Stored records
>>>

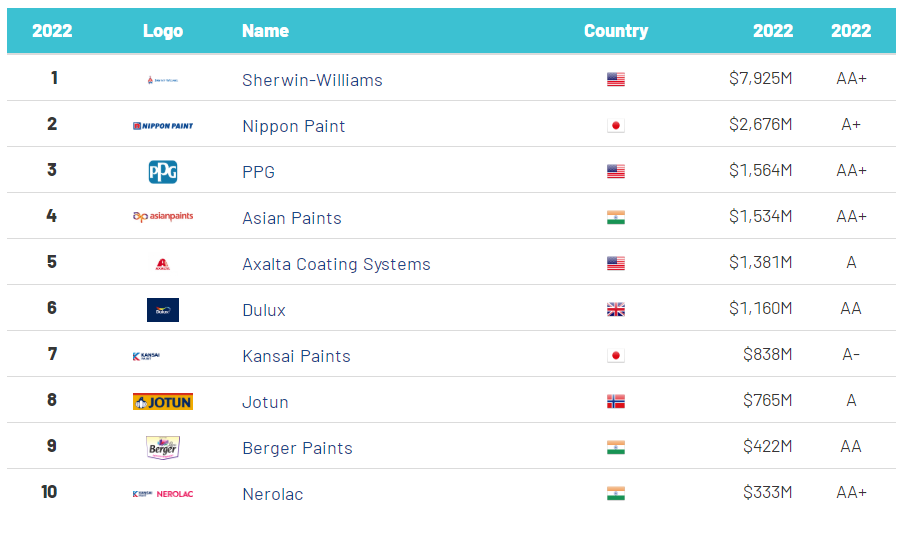This screenshot has width=899, height=537.
Task: Click the Norway flag for Jotun
Action: [616, 402]
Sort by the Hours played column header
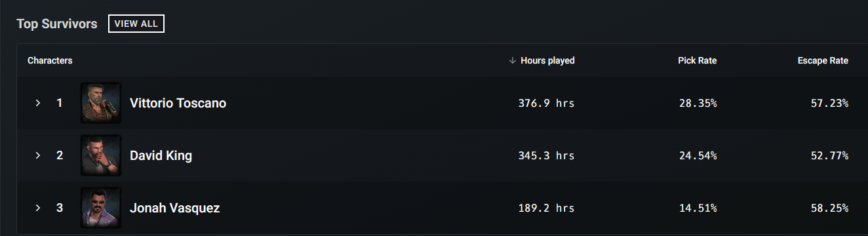The width and height of the screenshot is (868, 236). (547, 60)
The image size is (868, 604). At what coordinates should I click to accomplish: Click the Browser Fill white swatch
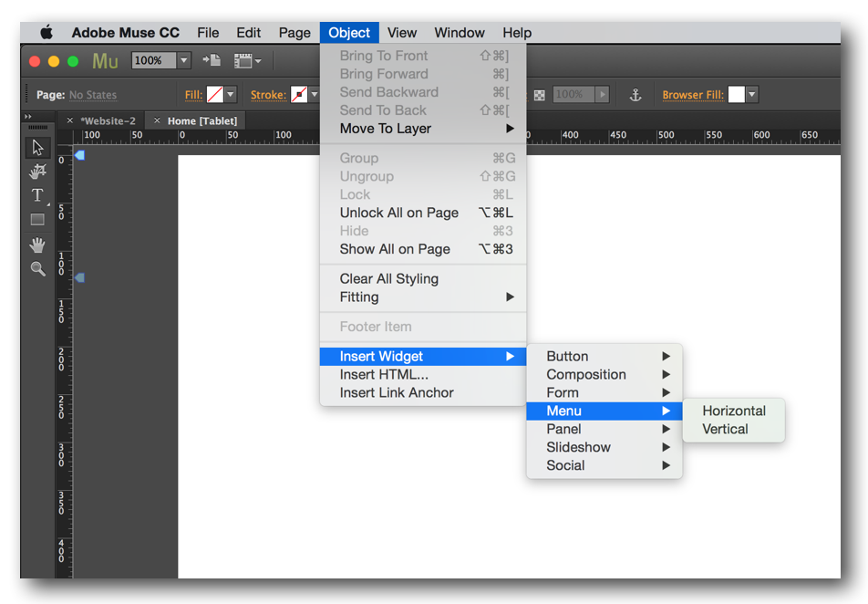coord(736,95)
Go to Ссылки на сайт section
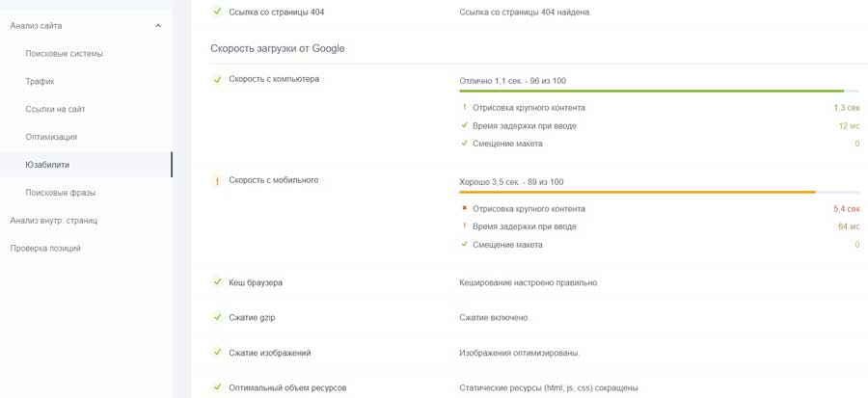 (55, 110)
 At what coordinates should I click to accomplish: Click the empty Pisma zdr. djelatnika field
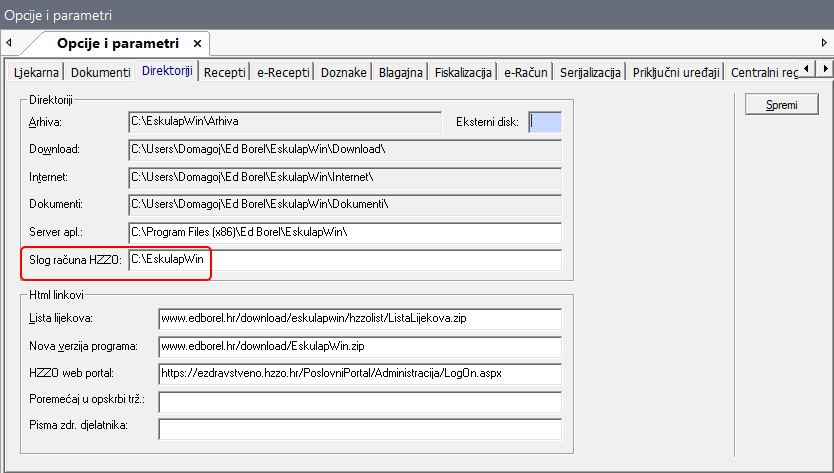pos(359,428)
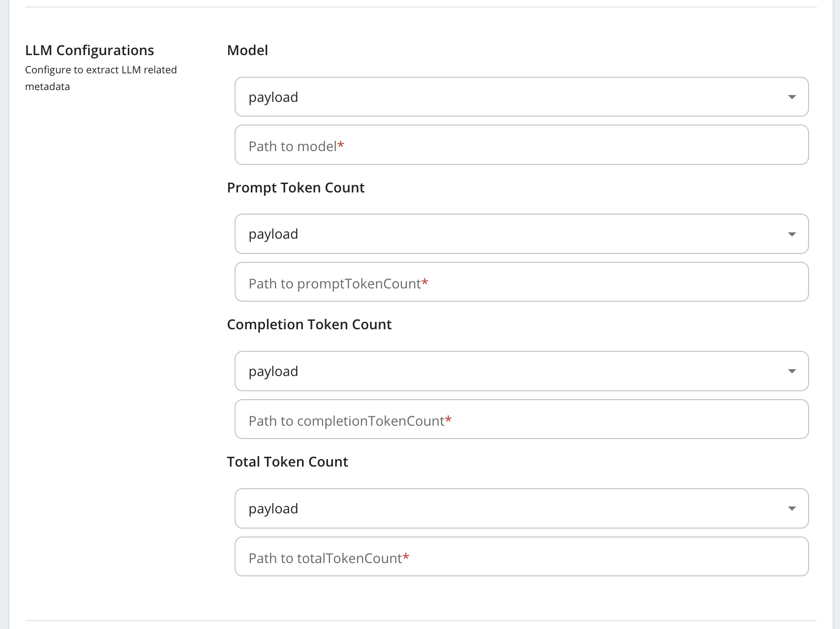840x629 pixels.
Task: Focus the Path to totalTokenCount field
Action: pyautogui.click(x=522, y=557)
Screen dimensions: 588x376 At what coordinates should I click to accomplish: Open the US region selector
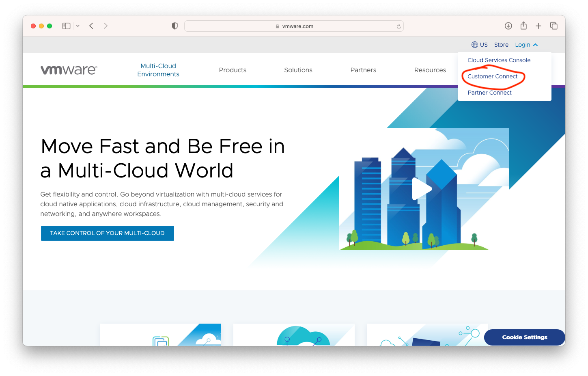[x=480, y=45]
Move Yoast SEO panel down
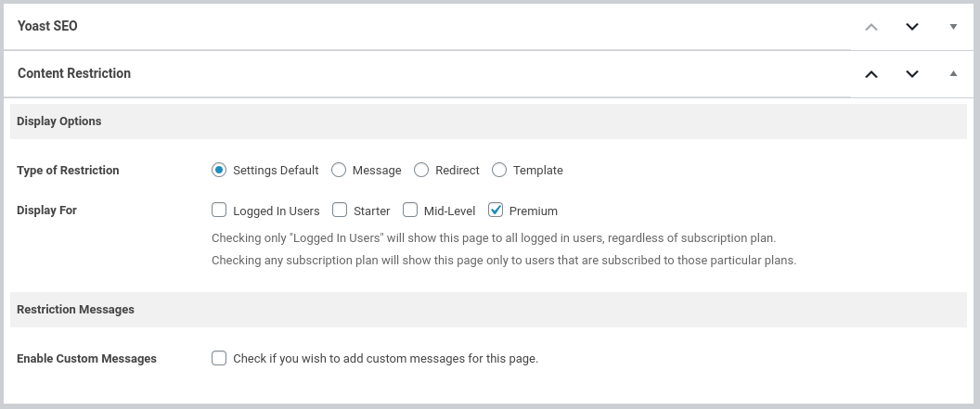Image resolution: width=980 pixels, height=409 pixels. [912, 27]
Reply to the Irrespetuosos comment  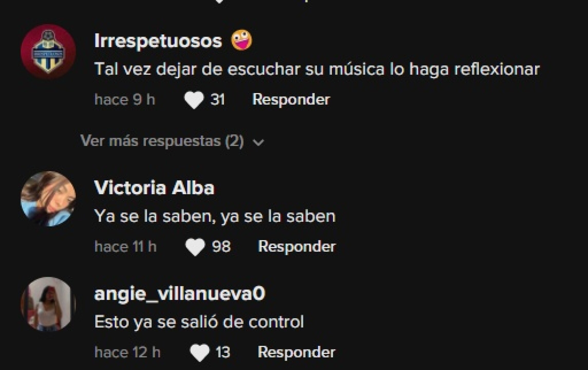(x=291, y=99)
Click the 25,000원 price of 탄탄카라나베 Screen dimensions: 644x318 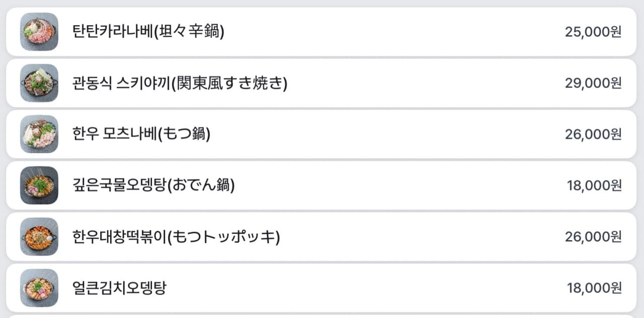point(593,32)
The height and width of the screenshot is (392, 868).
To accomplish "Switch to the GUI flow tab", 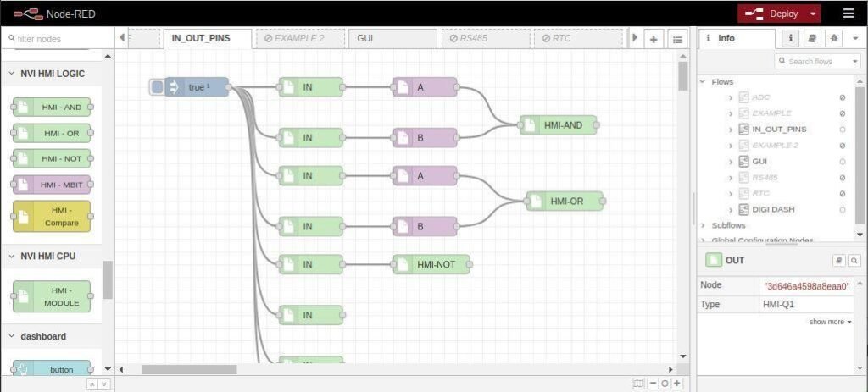I will click(365, 39).
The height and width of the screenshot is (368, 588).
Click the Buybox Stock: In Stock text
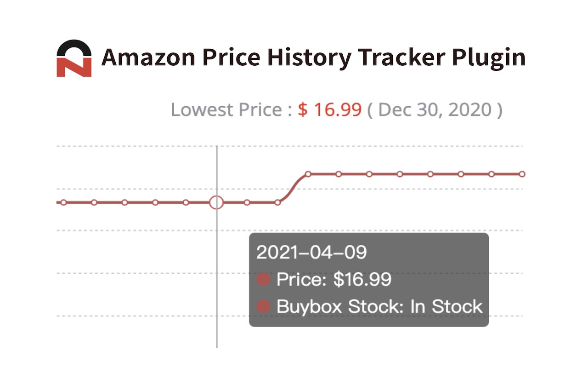(379, 306)
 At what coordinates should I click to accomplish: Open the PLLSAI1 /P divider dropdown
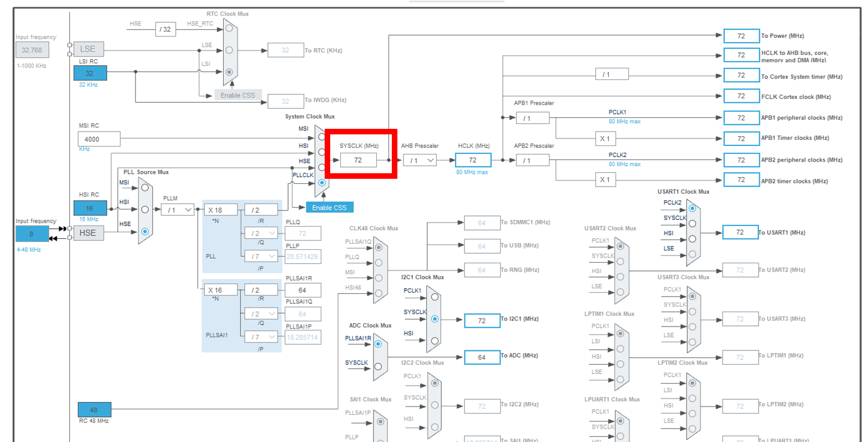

<<<

▸ Aim of the exercise: Transcribe exactly the span of lines from the line holding "Click the Buybox Stock: In Stock text" through the last line above, both included. Pictures stay out.

▸ Response area:
Click the Buybox Stock: In Stock text
(379, 306)
 At what coordinates should I click to accomplish: Open the PLLSAI1 /P divider dropdown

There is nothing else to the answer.